Patrick Levy-Waitz - la société française à l'épreuve des grandes transformations
Dans les années 1990-2000, la révolution numérique crée l'engouement. Grâce à elle, 30-40% de la population peut créer, innover, structurer quelque chose de nouveau. C'est un phénomène qui se concentre dans les métropoles, là où les infrastructures sont mises en place et donnent accès à internet. "En même temps, les chaînes d'information émergent et montrent à une partie de la population française que des choses formidables se passent, mais que ce n'est pas pour elle. Ce n'était sans doute pas pour les territoires loin des métropoles, ruraux, insulaires. Là-bas, on ne peut pas passer une pièce word ou un pdf par les tuyaux, parce que les réseaux n'existaient pas. C'était en 2000." En 2017, encore 15 000 zones blanches sont recensées en France. Avec le déploiement de la fibre - à l'image du programme d'aménagement lancé en Corse - prochainement, on pourra probablement assurer à chacun partout sur le territoire l'accès au même service. Cette révolution, à l'image de la naissance de l'électricité, transforme profondément la société. "On travaille différement, on vit différement, on consomme différemment, on vend différemment. On rapproche des territoires, des citoyens qui peuvent désormais faire un certain nombre de choses à distance."
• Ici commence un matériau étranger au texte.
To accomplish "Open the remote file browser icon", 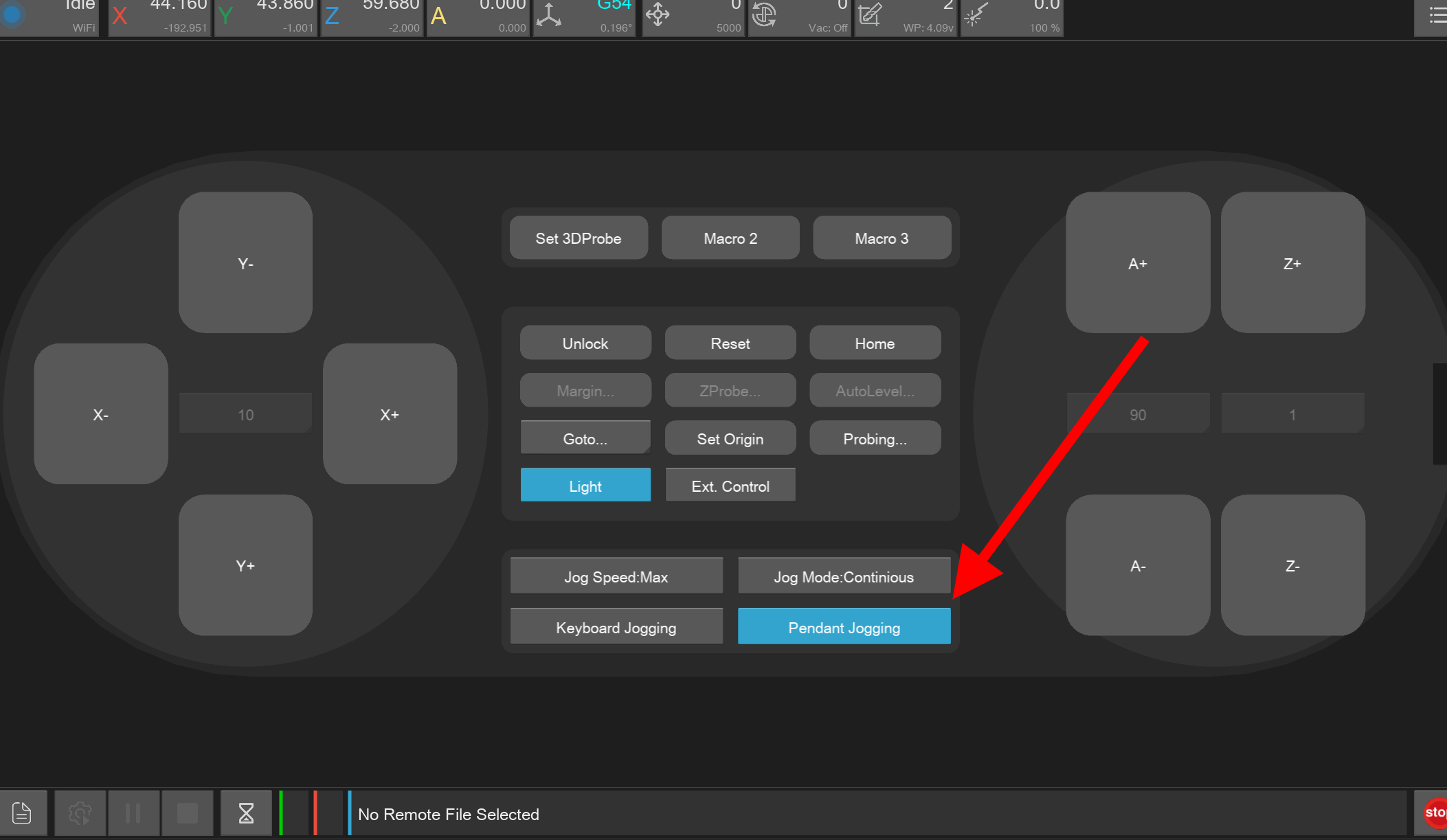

La transition écologique est une transition vitale : "Alors qu'on nous avait martelé que le beau, le grand, le lointain étaient beautifiul, d'un coup, on redécouvre le local, la vertu du local, de la proximité et le fait qu'il n'y aura pas le choix que de retrouver, de refaire de l'activité dans les territoires." Demeure une question, centrale : Comment ?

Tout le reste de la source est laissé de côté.